Task data section start

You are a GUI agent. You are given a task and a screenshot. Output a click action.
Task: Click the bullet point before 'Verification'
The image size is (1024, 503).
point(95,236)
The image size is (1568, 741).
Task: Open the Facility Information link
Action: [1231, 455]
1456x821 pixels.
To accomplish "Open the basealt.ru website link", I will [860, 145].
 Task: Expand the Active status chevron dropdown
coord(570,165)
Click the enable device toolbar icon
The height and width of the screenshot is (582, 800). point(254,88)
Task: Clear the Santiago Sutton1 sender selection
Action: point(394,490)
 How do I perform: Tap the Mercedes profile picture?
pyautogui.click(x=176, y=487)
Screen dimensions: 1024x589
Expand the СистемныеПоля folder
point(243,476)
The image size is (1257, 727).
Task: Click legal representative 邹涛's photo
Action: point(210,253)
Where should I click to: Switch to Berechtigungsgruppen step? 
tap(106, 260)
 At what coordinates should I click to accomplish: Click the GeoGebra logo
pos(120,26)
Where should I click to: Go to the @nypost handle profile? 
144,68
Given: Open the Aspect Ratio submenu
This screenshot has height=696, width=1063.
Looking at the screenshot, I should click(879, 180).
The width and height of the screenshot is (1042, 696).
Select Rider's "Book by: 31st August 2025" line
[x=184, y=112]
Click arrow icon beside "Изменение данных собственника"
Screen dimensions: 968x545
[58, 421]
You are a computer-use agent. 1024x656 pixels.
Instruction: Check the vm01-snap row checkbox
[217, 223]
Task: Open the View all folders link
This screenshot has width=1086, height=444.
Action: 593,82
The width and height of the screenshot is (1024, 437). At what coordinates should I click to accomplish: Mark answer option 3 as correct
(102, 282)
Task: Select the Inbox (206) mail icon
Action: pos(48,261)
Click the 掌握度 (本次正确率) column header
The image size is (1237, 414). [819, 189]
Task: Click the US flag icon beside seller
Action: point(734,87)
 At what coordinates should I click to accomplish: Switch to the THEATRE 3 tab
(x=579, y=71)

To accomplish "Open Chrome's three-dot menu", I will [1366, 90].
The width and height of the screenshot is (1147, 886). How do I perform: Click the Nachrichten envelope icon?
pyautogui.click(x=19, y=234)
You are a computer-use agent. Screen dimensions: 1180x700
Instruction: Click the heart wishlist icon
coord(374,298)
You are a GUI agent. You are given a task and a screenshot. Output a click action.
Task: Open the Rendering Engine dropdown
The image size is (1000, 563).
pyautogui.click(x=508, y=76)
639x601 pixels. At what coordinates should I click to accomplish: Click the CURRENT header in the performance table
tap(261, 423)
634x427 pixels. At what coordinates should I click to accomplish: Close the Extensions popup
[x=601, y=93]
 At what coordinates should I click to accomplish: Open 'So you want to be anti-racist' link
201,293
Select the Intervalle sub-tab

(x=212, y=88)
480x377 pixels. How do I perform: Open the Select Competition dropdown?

Task data section end

• _Instructions for the task_
Your task is to output all of the data above word for word.

• _Solution for this exercise_
You are a GUI agent. You are given a task and a screenshot. Output a click action.
Task: Click the bullet point before 'Verification'
The image size is (1024, 503).
point(95,236)
The image size is (1568, 741).
Task: Open the Facility Information link
Action: [1231, 455]
1456x821 pixels.
To accomplish "Open the basealt.ru website link", I will [860, 145].
 Task: Expand the Active status chevron dropdown
coord(570,165)
Click the enable device toolbar icon
The height and width of the screenshot is (582, 800). point(254,88)
Task: Clear the Santiago Sutton1 sender selection
Action: point(394,490)
 How do I perform: Tap the Mercedes profile picture?
pyautogui.click(x=176, y=487)
Screen dimensions: 1024x589
Expand the СистемныеПоля folder
point(243,476)
The image size is (1257, 727).
Task: Click legal representative 邹涛's photo
Action: point(210,253)
Where should I click to: Switch to Berechtigungsgruppen step? 
tap(106, 260)
 At what coordinates should I click to accomplish: Click the GeoGebra logo
pos(120,26)
Where should I click to: Go to the @nypost handle profile? 
144,68
Given: Open the Aspect Ratio submenu
This screenshot has height=696, width=1063.
Looking at the screenshot, I should click(879, 180).
The width and height of the screenshot is (1042, 696).
Select Rider's "Book by: 31st August 2025" line
[x=184, y=112]
Click arrow icon beside "Изменение данных собственника"
Screen dimensions: 968x545
[58, 421]
You are a computer-use agent. 1024x656 pixels.
Instruction: Check the vm01-snap row checkbox
[217, 223]
Task: Open the View all folders link
This screenshot has width=1086, height=444.
Action: 593,82
The width and height of the screenshot is (1024, 437). At what coordinates should I click to accomplish: Mark answer option 3 as correct
(102, 282)
Task: Select the Inbox (206) mail icon
Action: pos(48,261)
Click the 掌握度 (本次正确率) column header
The image size is (1237, 414). [819, 189]
Task: Click the US flag icon beside seller
Action: point(734,87)
 At what coordinates should I click to accomplish: Switch to the THEATRE 3 tab
(x=579, y=71)

To accomplish "Open Chrome's three-dot menu", I will [1366, 90].
The width and height of the screenshot is (1147, 886). How do I perform: Click the Nachrichten envelope icon?
pyautogui.click(x=19, y=234)
You are a computer-use agent. Screen dimensions: 1180x700
Instruction: Click the heart wishlist icon
coord(374,298)
You are a GUI agent. You are given a task and a screenshot. Output a click action.
Task: Open the Rendering Engine dropdown
The image size is (1000, 563).
pyautogui.click(x=508, y=76)
639x601 pixels. At what coordinates should I click to accomplish: Click the CURRENT header in the performance table
tap(261, 423)
634x427 pixels. At what coordinates should I click to accomplish: Close the Extensions popup
[x=601, y=93]
 At what coordinates should I click to accomplish: Open 'So you want to be anti-racist' link
201,293
Select the Intervalle sub-tab

(x=212, y=88)
480x377 pixels. How do I perform: Open the Select Competition dropdown?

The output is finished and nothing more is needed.